**Extract**

Content starts

The uninsured population of the United States has perplexed our country and our leaders for several decades now. Many have termed this our national health care crisis, but it is not nearly as much a health care crisis as a health insurance crises. As medicine has gotten more technical and expensive, the affordability and availability of insurance has gone down. Health insurance affects our society in many different ways including cost shifting, job decisions, and actual availability of health care.
How we got to where we are is complicated and there are no easy answers as to how we can correct our problems. Opinions are very polarized as to whether or not national health insurance will correct all our problems, but the question is really not that easy. At the same time that many countries with national health insurance are trying to privatize large sections of the healthcare, we are trying to experiment with a whole new tax and guaranteed health care system.

Content ends

**Data listing**
Content starts

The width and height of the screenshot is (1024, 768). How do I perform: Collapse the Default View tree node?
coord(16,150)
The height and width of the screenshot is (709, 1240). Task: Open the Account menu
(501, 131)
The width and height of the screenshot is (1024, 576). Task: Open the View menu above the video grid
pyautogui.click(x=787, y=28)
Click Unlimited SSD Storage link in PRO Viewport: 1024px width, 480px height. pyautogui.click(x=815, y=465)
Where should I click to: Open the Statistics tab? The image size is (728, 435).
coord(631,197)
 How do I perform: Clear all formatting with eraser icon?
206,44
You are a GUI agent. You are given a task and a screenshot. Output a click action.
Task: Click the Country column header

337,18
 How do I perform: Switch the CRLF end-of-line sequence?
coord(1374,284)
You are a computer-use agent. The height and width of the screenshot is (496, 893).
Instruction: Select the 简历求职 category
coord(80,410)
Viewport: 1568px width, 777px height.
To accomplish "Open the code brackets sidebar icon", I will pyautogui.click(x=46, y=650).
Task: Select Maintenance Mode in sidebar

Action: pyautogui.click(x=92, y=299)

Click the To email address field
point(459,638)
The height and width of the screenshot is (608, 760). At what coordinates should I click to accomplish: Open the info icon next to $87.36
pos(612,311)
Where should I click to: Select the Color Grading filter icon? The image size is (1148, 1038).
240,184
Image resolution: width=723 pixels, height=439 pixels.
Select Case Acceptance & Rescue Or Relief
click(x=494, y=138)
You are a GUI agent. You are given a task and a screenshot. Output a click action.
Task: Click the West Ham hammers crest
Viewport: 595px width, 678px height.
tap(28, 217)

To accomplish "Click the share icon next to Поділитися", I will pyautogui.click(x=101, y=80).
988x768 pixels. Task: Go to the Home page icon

Content ends

Change "expensive" to "costly" in the passage about the uninsured, starting at "The uninsured population" and stopping after "of health care.". Write out that stretch in full with the change made.

**Written answer**
The uninsured population of the United States has perplexed our country and our leaders for several decades now. Many have termed this our national health care crisis, but it is not nearly as much a health care crisis as a health insurance crises. As medicine has gotten more technical and costly, the affordability and availability of insurance has gone down. Health insurance affects our society in many different ways including cost shifting, job decisions, and actual availability of health care.